Speaking about the meeting taking place against the backdrop of a debate over his comments on an economic slump, he said, “The crisis is critical and frightening and we should worry about it. We need some important and aggressive changes."
He termed his meeting as a unique experience. Banerjee said that the prime minister spoke on governance and bureaucracy.
"It was a privilege to have this meeting with the Prime Minister. The Prime Minister was kind enough to give me quite a lot of time and to talk a lot about his way of thinking about India which was quite unique," he said.
"He (Modi) talked about the way he sees governance in particular...and how it, therefore, creates structures of elite control over the governance process," Banerjee added.
The renowned economist revealed how the Prime Minister is taking steps to reform the bureaucracy.

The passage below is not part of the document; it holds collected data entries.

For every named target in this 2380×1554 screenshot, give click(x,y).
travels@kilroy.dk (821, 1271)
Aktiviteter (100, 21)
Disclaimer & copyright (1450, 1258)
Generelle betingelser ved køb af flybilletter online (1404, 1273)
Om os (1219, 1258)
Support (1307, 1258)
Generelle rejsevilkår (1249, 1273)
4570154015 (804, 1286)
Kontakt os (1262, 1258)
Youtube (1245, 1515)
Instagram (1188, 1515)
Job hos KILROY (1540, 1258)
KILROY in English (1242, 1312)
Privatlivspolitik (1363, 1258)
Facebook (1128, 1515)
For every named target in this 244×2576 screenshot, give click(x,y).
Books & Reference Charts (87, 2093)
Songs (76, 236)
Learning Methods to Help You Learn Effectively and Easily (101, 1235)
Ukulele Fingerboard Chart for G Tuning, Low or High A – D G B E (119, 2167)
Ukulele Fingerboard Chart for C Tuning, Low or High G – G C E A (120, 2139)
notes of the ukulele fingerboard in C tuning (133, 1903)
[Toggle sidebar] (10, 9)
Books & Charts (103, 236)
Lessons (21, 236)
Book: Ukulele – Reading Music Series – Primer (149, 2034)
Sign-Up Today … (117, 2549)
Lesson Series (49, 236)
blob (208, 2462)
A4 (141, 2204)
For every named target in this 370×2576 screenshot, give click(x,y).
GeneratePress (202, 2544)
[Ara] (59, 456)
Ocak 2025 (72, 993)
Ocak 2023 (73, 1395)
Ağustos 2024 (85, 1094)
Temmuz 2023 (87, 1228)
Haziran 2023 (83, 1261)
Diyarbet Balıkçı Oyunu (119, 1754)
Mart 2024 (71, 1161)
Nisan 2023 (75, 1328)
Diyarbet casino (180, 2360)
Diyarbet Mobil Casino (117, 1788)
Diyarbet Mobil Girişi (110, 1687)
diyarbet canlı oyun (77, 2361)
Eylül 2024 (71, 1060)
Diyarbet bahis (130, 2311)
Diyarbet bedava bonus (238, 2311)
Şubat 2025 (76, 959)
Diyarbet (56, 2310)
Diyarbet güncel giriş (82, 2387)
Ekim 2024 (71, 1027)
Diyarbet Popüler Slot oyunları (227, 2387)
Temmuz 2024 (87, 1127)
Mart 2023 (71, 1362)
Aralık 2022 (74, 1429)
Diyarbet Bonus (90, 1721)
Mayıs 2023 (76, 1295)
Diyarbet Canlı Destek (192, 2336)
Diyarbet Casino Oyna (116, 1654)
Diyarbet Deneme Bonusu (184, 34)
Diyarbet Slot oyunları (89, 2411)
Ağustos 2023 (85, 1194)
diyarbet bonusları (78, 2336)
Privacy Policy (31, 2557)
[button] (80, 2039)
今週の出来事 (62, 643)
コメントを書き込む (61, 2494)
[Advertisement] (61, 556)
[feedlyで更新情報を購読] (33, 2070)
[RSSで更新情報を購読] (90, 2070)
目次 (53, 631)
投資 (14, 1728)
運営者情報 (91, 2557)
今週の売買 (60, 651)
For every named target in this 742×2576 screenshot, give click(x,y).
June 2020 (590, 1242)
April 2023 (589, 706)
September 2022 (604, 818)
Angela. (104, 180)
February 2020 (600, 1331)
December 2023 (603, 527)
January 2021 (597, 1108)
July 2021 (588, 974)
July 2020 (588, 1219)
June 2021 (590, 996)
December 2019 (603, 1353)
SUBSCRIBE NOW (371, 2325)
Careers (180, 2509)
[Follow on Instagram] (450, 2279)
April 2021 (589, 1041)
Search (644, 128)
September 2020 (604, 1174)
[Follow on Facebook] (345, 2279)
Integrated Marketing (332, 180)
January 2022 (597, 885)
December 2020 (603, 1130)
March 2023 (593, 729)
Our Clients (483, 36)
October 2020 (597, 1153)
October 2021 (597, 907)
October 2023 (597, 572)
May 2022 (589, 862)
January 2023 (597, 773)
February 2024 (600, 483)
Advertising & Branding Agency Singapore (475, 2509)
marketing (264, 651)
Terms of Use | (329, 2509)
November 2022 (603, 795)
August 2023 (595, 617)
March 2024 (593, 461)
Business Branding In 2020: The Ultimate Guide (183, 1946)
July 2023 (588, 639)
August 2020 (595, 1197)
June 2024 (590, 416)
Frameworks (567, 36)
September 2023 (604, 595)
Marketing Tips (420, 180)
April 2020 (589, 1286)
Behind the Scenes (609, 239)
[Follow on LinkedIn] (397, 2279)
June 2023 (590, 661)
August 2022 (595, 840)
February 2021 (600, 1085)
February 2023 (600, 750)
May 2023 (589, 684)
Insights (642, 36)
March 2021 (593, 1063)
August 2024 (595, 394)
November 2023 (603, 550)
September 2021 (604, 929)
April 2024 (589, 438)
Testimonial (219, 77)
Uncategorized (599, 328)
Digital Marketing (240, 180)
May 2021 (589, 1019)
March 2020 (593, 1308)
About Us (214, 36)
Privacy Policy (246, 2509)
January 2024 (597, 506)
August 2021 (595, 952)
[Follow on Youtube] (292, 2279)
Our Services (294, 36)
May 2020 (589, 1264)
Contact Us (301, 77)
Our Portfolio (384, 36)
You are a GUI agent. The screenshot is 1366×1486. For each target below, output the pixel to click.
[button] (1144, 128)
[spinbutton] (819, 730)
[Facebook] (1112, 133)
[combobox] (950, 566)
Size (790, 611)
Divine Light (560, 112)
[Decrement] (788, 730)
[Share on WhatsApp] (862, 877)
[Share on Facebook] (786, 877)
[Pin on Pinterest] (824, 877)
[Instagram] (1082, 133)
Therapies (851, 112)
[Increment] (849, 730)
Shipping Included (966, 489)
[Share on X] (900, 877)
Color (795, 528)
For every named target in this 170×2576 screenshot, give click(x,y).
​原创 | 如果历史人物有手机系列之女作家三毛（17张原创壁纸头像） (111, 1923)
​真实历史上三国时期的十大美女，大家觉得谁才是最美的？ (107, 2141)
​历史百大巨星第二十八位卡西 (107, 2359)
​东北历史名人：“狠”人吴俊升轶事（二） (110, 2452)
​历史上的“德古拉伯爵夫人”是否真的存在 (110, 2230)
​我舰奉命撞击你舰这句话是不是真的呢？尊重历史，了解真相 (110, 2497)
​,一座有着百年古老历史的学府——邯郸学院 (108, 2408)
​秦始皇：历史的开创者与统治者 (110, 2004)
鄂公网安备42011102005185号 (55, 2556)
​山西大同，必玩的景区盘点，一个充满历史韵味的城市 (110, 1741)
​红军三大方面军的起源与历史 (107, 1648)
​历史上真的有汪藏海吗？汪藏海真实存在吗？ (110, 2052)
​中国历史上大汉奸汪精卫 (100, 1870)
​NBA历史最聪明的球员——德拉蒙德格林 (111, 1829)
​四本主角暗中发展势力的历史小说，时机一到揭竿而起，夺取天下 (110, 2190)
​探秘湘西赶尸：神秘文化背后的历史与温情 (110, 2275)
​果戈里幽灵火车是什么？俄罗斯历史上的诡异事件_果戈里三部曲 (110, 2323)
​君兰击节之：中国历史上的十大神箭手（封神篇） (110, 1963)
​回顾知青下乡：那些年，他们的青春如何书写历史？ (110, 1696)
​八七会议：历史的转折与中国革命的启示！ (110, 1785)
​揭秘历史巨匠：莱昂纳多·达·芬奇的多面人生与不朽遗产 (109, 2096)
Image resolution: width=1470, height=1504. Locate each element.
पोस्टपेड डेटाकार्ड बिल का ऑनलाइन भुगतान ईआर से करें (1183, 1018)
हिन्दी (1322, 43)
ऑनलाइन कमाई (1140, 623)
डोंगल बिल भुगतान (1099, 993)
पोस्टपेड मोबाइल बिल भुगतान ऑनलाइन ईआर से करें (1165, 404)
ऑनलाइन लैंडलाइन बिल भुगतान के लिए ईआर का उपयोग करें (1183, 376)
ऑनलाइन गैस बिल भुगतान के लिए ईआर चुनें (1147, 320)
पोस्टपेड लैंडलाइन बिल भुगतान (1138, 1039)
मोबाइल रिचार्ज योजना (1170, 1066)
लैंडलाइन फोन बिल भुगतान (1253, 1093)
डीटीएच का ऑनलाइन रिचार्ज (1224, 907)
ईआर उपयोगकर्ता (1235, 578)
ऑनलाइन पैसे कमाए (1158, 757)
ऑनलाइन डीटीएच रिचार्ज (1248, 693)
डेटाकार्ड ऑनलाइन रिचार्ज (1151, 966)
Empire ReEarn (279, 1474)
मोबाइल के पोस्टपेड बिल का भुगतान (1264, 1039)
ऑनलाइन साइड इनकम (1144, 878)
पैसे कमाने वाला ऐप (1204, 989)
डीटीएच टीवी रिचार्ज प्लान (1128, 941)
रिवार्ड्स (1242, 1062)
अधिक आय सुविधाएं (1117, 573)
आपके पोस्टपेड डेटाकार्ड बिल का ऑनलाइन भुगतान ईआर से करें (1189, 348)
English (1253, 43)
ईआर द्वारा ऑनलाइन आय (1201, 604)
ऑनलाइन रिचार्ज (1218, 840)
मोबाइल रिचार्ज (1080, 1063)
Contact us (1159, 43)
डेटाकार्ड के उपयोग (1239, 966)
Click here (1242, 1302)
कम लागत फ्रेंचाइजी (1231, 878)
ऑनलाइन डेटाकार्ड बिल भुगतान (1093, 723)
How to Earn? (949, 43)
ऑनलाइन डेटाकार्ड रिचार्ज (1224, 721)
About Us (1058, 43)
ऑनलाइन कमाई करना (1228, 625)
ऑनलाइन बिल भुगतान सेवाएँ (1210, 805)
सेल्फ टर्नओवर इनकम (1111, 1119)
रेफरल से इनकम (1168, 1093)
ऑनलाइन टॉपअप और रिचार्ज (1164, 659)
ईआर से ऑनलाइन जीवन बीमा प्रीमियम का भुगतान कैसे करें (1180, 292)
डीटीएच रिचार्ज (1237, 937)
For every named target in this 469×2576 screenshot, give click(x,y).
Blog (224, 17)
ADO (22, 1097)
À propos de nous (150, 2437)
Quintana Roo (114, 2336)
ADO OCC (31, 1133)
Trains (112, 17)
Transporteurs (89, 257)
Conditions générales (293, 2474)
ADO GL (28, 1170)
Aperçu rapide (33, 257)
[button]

"He also very nicely explained how he is trying to reform bureaucracy to making it more responsive to understand ways in which people's views need to be taken into account and expose them more to the reality on the ground," Banerjee said.
"I think it was a very important point for India to have a bureaucracy that lives on the ground and get its stimulus from how life is on the ground. Without that, we get an unresponsive government," he signed off saying a thank you to Modi for the unique experience.
During the meeting earlier on Tuesday, Modi said that Banerjee's passion towards human empowerment is clearly visible and the country is proud of his achievements.
"Excellent meeting with Nobel Laureate Abhijit Banerjee. His passion towards human empowerment is clearly visible. We had a healthy and extensive interaction on various subjects. India is proud of his accomplishments. Wishing him the very best for his future endeavours," the Prime Minister tweeted alongside a photo of the meeting.
Banerjee, an Indian-origin economist and an academic professor, was jointly awarded the Nobel Prize in Economic Sciences along with his French-American wife Esther Duflo and American economist Michael Kremer "for their experimental approach to alleviating global poverty."
The 58-year-old Kolkata-born economist is currently the Ford Foundation International Professor of Economics at Massachusetts Institute of Technology.